■ **WORK TO BE COMPLETED**
Copy the listing from the line containing "You are a computer-use" through the end, renaming "Screen dimensions" to "Display size" and changing nothing else. Leave out the pictures.

■ **DATA EXCERPTS**
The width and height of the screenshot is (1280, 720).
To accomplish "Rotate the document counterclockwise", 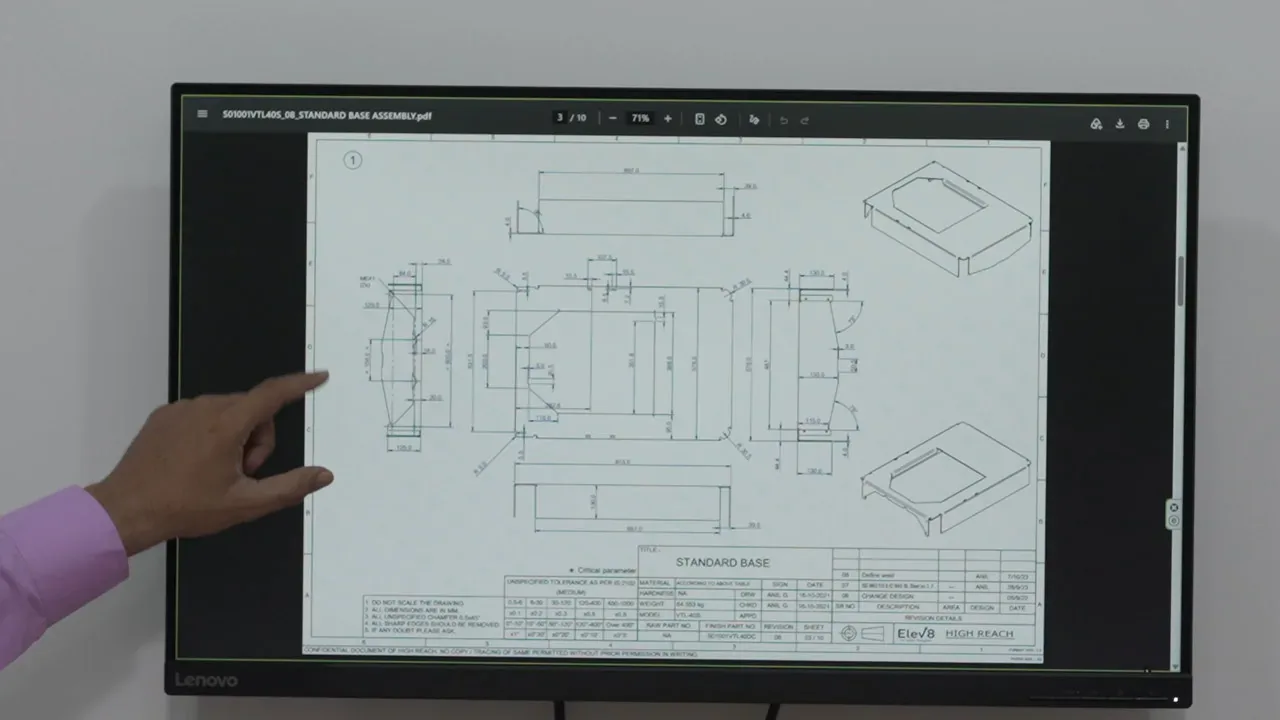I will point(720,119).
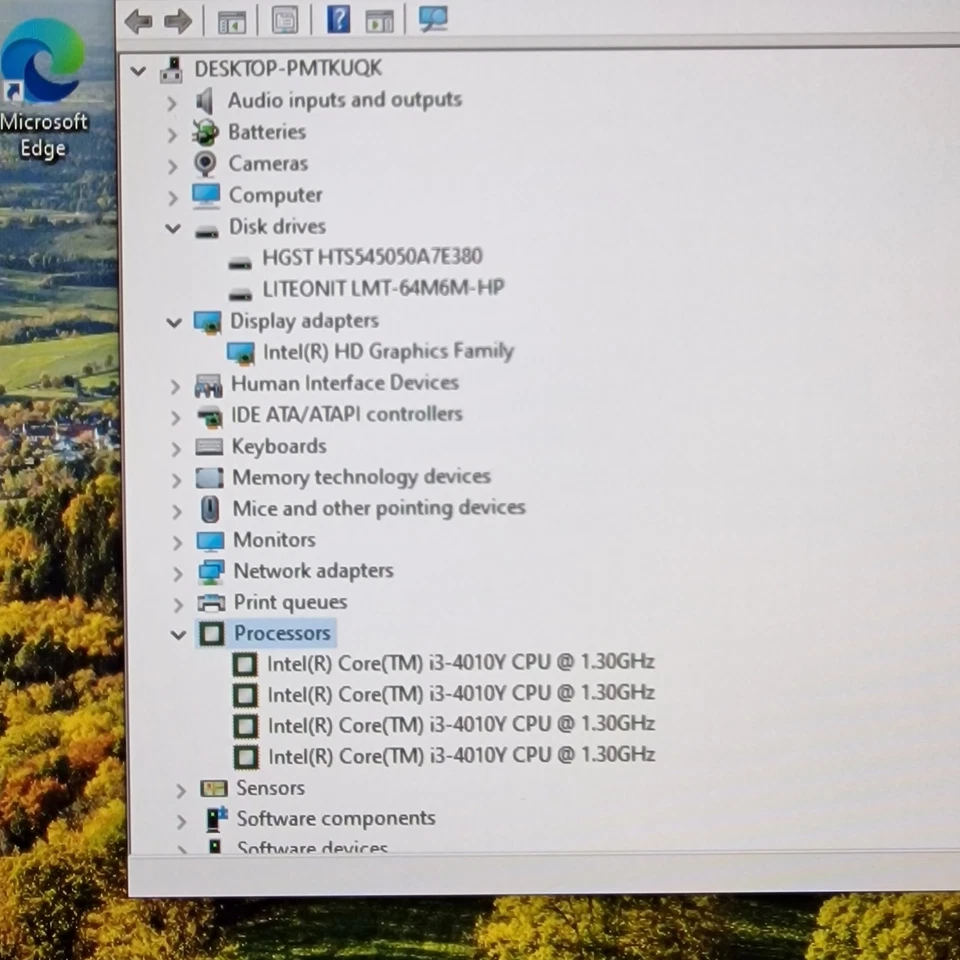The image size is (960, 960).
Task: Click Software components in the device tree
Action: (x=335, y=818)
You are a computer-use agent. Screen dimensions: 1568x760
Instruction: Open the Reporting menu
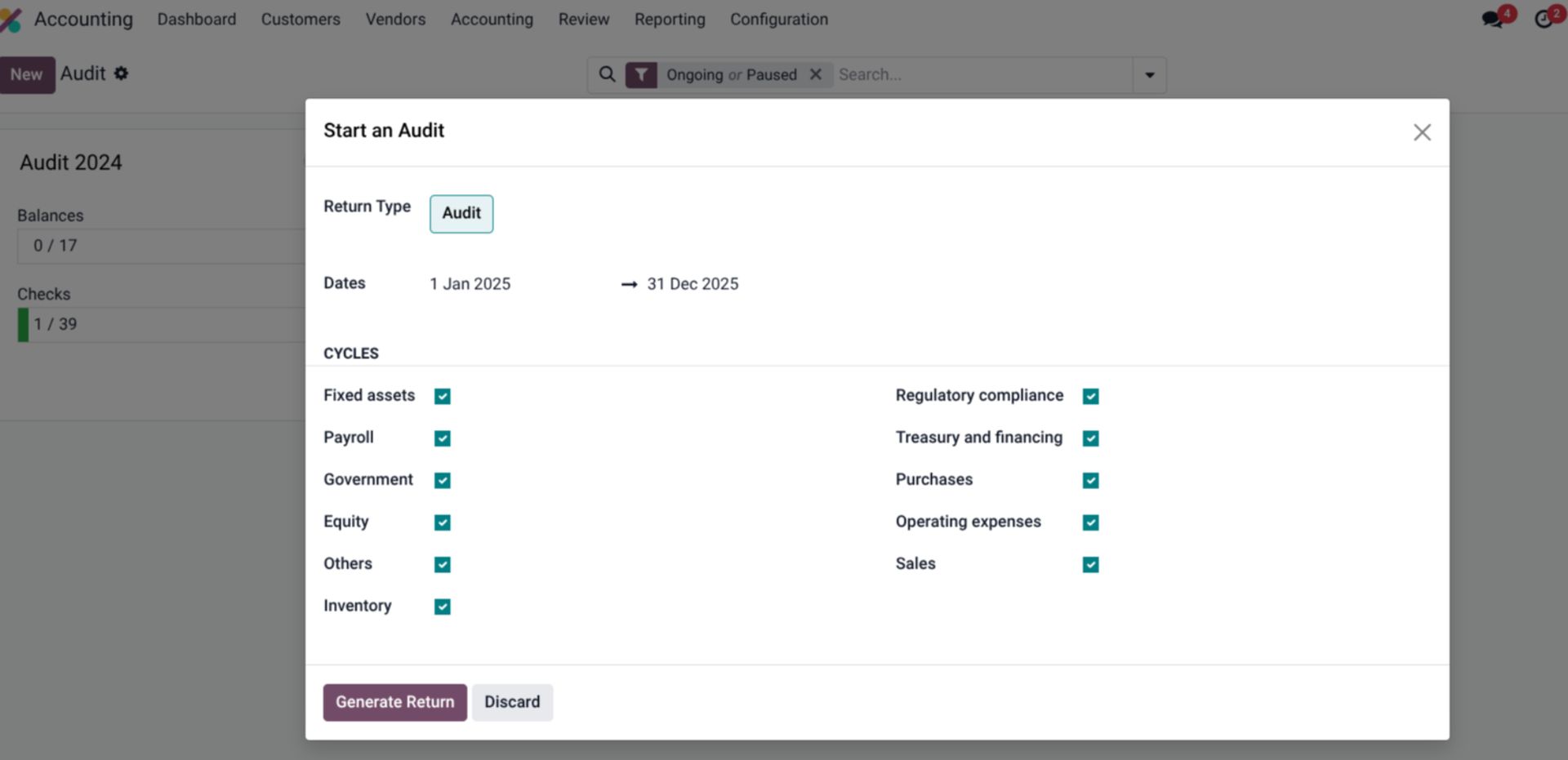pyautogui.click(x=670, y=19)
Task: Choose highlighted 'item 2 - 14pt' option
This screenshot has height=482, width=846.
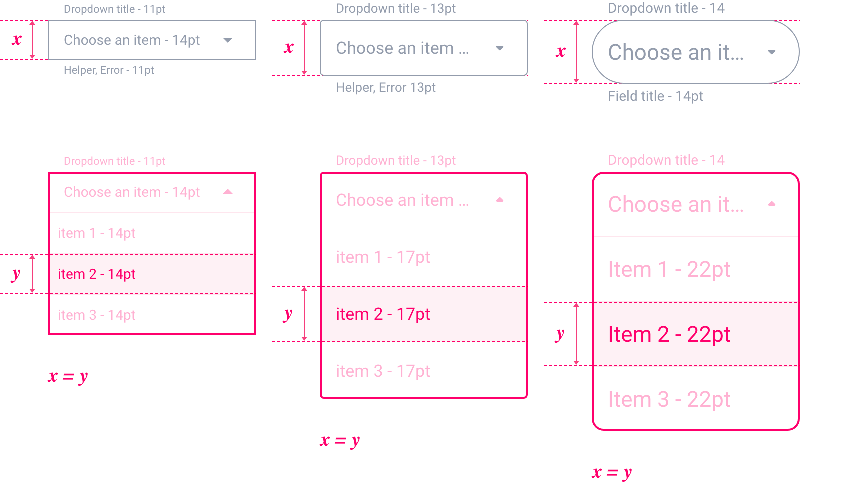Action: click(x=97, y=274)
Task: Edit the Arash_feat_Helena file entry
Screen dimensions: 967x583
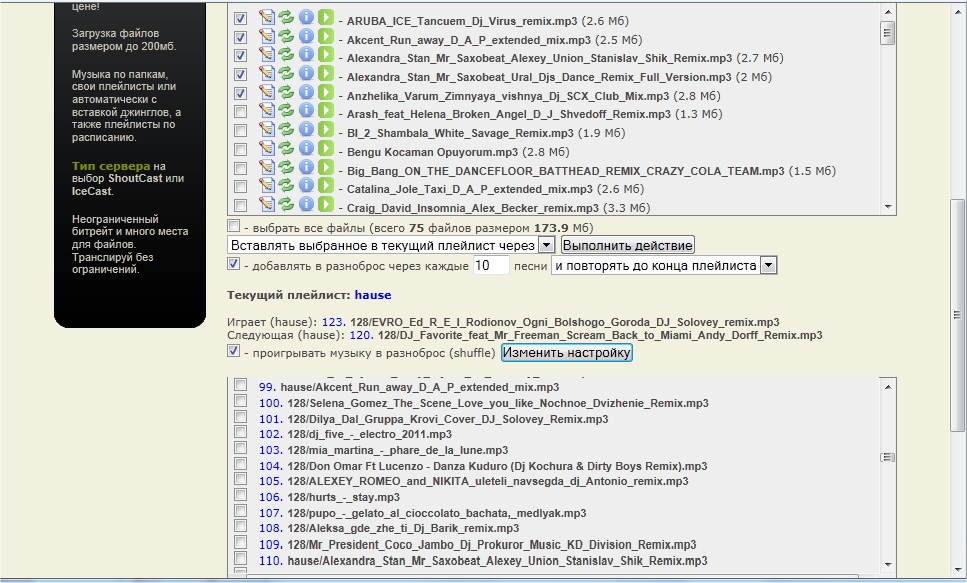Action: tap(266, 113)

■ **REPLY TO THE TASK**
You are a computer-use agent. Display size: 1568x760
Instruction: Open the Reporting menu
pyautogui.click(x=670, y=19)
Task: Choose highlighted 'item 2 - 14pt' option
This screenshot has height=482, width=846.
Action: click(x=97, y=274)
Task: Edit the Arash_feat_Helena file entry
Display size: 967x583
Action: tap(266, 113)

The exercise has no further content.